● Assignment
The data below is to be copied exactly, line by line.

[Saved data entries]
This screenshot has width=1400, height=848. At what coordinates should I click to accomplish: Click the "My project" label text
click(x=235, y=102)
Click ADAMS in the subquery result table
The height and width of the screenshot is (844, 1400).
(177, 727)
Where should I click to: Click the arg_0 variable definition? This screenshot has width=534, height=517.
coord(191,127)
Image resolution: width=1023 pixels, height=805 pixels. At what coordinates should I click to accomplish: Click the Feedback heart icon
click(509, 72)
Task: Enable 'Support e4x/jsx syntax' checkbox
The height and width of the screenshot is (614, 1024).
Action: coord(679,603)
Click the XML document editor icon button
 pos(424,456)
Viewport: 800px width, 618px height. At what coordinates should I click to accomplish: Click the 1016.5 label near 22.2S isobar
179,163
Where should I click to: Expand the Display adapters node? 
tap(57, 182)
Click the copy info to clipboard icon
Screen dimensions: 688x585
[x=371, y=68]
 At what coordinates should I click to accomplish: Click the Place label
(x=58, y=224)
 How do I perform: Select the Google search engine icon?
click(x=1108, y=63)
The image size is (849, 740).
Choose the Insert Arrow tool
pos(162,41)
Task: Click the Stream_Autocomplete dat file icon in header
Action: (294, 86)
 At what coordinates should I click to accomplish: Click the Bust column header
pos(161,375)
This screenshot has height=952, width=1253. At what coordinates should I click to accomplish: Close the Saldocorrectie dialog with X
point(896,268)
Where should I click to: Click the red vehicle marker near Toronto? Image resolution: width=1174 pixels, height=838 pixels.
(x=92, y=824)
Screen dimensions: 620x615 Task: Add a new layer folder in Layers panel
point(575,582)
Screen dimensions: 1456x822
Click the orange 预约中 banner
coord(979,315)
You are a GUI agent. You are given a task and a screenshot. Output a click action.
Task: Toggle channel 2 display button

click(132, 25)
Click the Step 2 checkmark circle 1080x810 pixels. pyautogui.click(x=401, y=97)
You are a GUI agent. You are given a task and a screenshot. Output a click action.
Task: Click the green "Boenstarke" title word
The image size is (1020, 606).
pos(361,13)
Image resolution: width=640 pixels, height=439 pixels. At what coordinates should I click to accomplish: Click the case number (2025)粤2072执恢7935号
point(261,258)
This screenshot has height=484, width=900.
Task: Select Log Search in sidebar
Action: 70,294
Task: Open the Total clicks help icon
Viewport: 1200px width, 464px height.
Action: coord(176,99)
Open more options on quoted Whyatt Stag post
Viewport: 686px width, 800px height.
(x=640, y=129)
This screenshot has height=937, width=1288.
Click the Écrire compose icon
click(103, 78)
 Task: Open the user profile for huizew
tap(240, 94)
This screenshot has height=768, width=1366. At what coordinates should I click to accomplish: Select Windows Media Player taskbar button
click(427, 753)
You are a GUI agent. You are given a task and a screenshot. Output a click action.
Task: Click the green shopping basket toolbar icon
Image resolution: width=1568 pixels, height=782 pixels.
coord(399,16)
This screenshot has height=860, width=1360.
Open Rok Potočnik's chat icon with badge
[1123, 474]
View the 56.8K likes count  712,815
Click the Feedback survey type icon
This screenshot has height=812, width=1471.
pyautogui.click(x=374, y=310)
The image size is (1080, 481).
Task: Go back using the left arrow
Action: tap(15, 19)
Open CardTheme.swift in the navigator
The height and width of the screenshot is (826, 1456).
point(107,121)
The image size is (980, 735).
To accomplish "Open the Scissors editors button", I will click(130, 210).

● Response box
This screenshot has width=1400, height=848. At what coordinates should I click to accomplish: Click the "My project" label text
click(x=235, y=102)
Click ADAMS in the subquery result table
The height and width of the screenshot is (844, 1400).
(177, 727)
Where should I click to: Click the arg_0 variable definition? This screenshot has width=534, height=517.
coord(191,127)
Image resolution: width=1023 pixels, height=805 pixels. At what coordinates should I click to accomplish: Click the Feedback heart icon
click(509, 72)
Task: Enable 'Support e4x/jsx syntax' checkbox
The height and width of the screenshot is (614, 1024).
Action: coord(679,603)
Click the XML document editor icon button
 pos(424,456)
Viewport: 800px width, 618px height. At what coordinates should I click to accomplish: Click the 1016.5 label near 22.2S isobar
179,163
Where should I click to: Expand the Display adapters node? 
tap(57, 182)
Click the copy info to clipboard icon
Screen dimensions: 688x585
[x=371, y=68]
 At what coordinates should I click to accomplish: Click the Place label
(x=58, y=224)
 How do I perform: Select the Google search engine icon?
click(x=1108, y=63)
The image size is (849, 740).
Choose the Insert Arrow tool
pos(162,41)
Task: Click the Stream_Autocomplete dat file icon in header
Action: (294, 86)
 At what coordinates should I click to accomplish: Click the Bust column header
pos(161,375)
This screenshot has height=952, width=1253. At what coordinates should I click to accomplish: Close the Saldocorrectie dialog with X
point(896,268)
Where should I click to: Click the red vehicle marker near Toronto? Image resolution: width=1174 pixels, height=838 pixels.
(x=92, y=824)
Screen dimensions: 620x615 Task: Add a new layer folder in Layers panel
point(575,582)
Screen dimensions: 1456x822
Click the orange 预约中 banner
coord(979,315)
You are a GUI agent. You are given a task and a screenshot. Output a click action.
Task: Toggle channel 2 display button

click(132, 25)
Click the Step 2 checkmark circle 1080x810 pixels. pyautogui.click(x=401, y=97)
You are a GUI agent. You are given a task and a screenshot. Output a click action.
Task: Click the green "Boenstarke" title word
The image size is (1020, 606).
pos(361,13)
Image resolution: width=640 pixels, height=439 pixels. At what coordinates should I click to accomplish: Click the case number (2025)粤2072执恢7935号
point(261,258)
This screenshot has height=484, width=900.
Task: Select Log Search in sidebar
Action: 70,294
Task: Open the Total clicks help icon
Viewport: 1200px width, 464px height.
Action: coord(176,99)
Open more options on quoted Whyatt Stag post
Viewport: 686px width, 800px height.
(x=640, y=129)
This screenshot has height=937, width=1288.
Click the Écrire compose icon
click(103, 78)
 Task: Open the user profile for huizew
tap(240, 94)
This screenshot has height=768, width=1366. At what coordinates should I click to accomplish: Select Windows Media Player taskbar button
click(427, 753)
You are a GUI agent. You are given a task and a screenshot. Output a click action.
Task: Click the green shopping basket toolbar icon
Image resolution: width=1568 pixels, height=782 pixels.
coord(399,16)
This screenshot has height=860, width=1360.
Open Rok Potočnik's chat icon with badge
[1123, 474]
View the 56.8K likes count  712,815
Click the Feedback survey type icon
This screenshot has height=812, width=1471.
pyautogui.click(x=374, y=310)
The image size is (1080, 481).
Task: Go back using the left arrow
Action: tap(15, 19)
Open CardTheme.swift in the navigator
The height and width of the screenshot is (826, 1456).
point(107,121)
The image size is (980, 735).
To accomplish "Open the Scissors editors button", I will click(130, 210).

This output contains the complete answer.